Flash and the Future of Storage in a Software-Defined World
The ongoing explosion of data is forcing organizations to make tough decisions about how they store information. While petabyte-scale analytic systems like Hadoop will likely continue running on traditional hard disks for the foreseeable future, the migration to solid-state technology and software-defined storage approaches appear inevitable for most other classes of business applications.
The market for solid-state arrays (SSAs) hit a turning point in 2013 according to Gartner. Up until then, SSAs occupied a small niche for a class of applications where high-speed, low-latency access to data outweighed the higher cost and lower overall maturity of SSAs. Arrays built on good old fashioned spinning disks–which hadn’t changed much in a generation–still dominated the bulk of the $30-billion storage market.
But starting in 2013, SSA makers using disks built with NAND flash memory started adding advanced features–such as deduplication, compression, thin provisioning, snapshots and replication technologies–that combined to help drop the cost of SSAs and make them competitive with traditional storage arrays. The market responded by selling $667-million worth of SSAs in 2013, a mind-boggling 182 percent increase over the prior year.
With SSAs effectively at cost-parity with traditional arrays but holding an order-of-magnitude sized performance edge, SSA makers are eager to gobble up market share from vendors who are building with spinning disks. We’re witnessing how SSA pure-plays like Pure Storage, Violin Memory, SolidFire, Nimbus Data, Skyera (since bought by Western Digital), and Kaminario are going up against incumbents like IBM, EMC, Hewlett-Packard, and NetApp.
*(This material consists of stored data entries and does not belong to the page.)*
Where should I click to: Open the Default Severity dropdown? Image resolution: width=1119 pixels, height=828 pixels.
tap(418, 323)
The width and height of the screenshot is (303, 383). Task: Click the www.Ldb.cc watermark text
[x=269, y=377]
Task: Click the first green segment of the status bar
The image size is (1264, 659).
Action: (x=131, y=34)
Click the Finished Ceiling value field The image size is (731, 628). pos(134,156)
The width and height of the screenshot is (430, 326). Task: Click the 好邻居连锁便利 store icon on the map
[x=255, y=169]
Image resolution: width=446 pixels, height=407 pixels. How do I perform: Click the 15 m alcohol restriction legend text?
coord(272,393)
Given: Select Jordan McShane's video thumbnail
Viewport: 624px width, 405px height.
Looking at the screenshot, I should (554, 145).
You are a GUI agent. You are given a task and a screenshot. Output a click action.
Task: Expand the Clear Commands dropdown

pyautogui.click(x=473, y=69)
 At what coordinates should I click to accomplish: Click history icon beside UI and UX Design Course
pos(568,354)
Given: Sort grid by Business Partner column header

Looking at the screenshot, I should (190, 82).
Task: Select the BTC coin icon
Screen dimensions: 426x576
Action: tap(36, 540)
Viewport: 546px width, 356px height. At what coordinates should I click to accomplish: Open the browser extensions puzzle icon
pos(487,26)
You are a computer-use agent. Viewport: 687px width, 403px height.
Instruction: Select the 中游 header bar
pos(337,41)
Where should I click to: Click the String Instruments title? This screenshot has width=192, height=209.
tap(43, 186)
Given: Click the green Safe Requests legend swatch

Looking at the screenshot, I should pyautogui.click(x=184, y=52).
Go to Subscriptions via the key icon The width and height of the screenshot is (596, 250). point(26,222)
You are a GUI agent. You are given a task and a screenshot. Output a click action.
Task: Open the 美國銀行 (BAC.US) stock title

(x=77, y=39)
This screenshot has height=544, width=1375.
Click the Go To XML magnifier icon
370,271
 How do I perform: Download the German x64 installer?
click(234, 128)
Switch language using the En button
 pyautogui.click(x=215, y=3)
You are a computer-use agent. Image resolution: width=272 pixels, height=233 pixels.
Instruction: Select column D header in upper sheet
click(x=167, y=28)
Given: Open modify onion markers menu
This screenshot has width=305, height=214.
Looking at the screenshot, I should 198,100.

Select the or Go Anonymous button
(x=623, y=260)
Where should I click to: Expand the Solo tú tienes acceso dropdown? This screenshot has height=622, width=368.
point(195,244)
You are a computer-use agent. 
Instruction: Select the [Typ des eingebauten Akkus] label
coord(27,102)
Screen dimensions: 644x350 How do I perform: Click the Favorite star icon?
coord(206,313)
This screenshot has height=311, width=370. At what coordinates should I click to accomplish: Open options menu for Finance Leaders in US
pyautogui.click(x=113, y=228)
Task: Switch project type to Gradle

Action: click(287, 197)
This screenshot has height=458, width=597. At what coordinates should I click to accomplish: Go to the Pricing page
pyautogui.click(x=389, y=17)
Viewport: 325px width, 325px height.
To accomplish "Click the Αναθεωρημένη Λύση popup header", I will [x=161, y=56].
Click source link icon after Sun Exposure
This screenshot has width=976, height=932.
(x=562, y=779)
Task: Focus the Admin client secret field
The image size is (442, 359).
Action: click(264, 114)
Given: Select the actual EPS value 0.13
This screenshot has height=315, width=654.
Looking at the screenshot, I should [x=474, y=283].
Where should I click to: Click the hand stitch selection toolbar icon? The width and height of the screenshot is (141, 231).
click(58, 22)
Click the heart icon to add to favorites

According to Gartner, SSAs are now competitive with general-purpose storage arrays in every category except for scale. (That’s why you won’t see Hadoop clusters heavily invested in flash, at least for a while.) The most popular workloads for SSAs are online transaction processing, analytics, server virtualization, and virtual desktop infrastructures.
No Room for Hybrids?
Eager to protect their share of a rapidly evolving market, many incumbent storage vendors have taken a hybrid approach that combines state drives with traditional spinning disks in a single chassis. But Gartner warns that this “stopgap” approach may not prove viable over the long term.
Matt Kixmoeller, vice president of products at SSA maker Pure Storage, agrees that the hybrid approach won’t fly in the long run. “Flash really changes everything,” Kixmoeller says. “We’re finding that, when customers engage in head-to-head POCs [proof of concepts], they very quickly understand the difference between an all-flash array that was built from scratch for flash versus a legacy architecture that had some flash shoved in it.”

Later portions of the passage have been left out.